Y es que comprendí el evangelio de Jesús: “Nadie tiene amor más grande que el que da la vida por sus amigos”. Era una amiga y maestra, tan cercana y tanta atenta, cariñosa y trabajadora. Una mujer que sabía compartir con el más necesitado y que había descubierto el don de Dios en su sencillez y desde su pobreza compartía con el que más lo necesitaba.
Los llamo amigos, nos dice Jesús hoy, porque les he enseñado todo lo que aprendí de mi madre. Ella era amiga. Nos eligió, como Dios nos ha elegido a todos. Porque nos enseñó la riqueza de la fe, la fortaleza de la educación y la ternura de Dios. Este es el amigo Jesús que aprendí en un hogar humilde, pero con el calor del amor y de la comprensión, de la compasión y de la misericordia, del saber ser solidario y compartir con el necesitado. Y la disciplina del que se esfuerza por ser mejor cada día como Cristo nos lo pide.
Un 3 de junio de 1978, se apagó su vida. Pero era la Iglesia de Chimbote, con su Pastor a la cabeza, Mons. Carlos Santiago Burke, o.p. , todos los hermanos de la comunidad dominicana y el clero quienes oficiaban la misa en el templo de San José Obrero. Todos vestían de blanco, como signo de la resurrección. Porque ella no ha muerto, vive en nuestro corazón.
Sobre su epitafio de la tumba, había la imagen de la Virgen María nuestra Madre. Porque siempre nos inculcó: María es nuestra madre, madre de todos que nos conduce a Jesús. Ella los protegerá y guiará. Y en la lápida escribimos la historia del evangelio de hoy: “Nadie tiene mayor amor, sino aquél que da la vida por sus amigos. Ámense como yo los he amado”.

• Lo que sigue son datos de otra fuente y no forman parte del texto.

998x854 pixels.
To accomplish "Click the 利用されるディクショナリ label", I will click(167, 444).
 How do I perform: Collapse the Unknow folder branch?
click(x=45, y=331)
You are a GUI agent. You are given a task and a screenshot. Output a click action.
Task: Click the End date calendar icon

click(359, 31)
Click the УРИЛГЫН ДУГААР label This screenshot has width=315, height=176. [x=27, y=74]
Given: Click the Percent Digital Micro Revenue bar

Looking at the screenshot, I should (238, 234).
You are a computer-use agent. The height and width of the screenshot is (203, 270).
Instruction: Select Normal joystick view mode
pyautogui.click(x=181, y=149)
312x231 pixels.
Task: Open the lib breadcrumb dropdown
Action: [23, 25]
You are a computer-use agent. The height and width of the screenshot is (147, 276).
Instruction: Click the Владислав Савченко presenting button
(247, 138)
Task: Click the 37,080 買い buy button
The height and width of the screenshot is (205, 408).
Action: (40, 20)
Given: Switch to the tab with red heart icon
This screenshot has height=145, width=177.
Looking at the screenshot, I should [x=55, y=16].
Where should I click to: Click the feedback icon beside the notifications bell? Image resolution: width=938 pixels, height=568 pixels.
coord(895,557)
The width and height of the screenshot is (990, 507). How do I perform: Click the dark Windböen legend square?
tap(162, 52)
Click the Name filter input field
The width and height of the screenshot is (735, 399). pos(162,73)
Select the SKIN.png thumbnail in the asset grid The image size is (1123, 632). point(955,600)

Para ti hijo, a, joven y adulto: la madre es el don más maravilloso que Dios nos da. Ámenla, no un día, sino toda la vida. No con las palabras, sino con las obras. Mientras las tengan en vida, denles el cariño, el amor y el respeto, velen por su salud y sus necesidades. Y sobre todo vean en el ejemplo de María de ser cristianos consecuentes, fieles seguidores de Jesús, amantes de la Palabra y de la práctica para vivir rectamente en el hogar.
Hagan de sus hogares una casa de oración, de reconciliación, de perdón, de solidaridad cristiana, que defienden la vida y los derechos de todos, que cuiden de ese hogar que es la creación, de las aves y de los pájaros, de los árboles y de los jardines, de la limpieza de la ciudad. Y sobre todo de la limpieza del alma para no ver más muertes, ni escándalos que oscurecen la dignidad del ser humano.
Hagamos de la humanidad: un jardín donde se respire la paz, la bondad, la generosidad, donde nadie abuse de su poder, sino donde el diálogo y la comprensión sean la fuerza del amor de Dios que inspira nuestras vidas.